When you reach the entries below, transcribe each one exactly as it stands.

====================

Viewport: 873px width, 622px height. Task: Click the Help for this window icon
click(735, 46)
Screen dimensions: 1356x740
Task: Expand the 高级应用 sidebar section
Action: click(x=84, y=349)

====================

#### Completed exercise:
Viewport: 873px width, 622px height. Task: Click the Help for this window icon
click(735, 46)
Screen dimensions: 1356x740
Task: Expand the 高级应用 sidebar section
Action: click(x=84, y=349)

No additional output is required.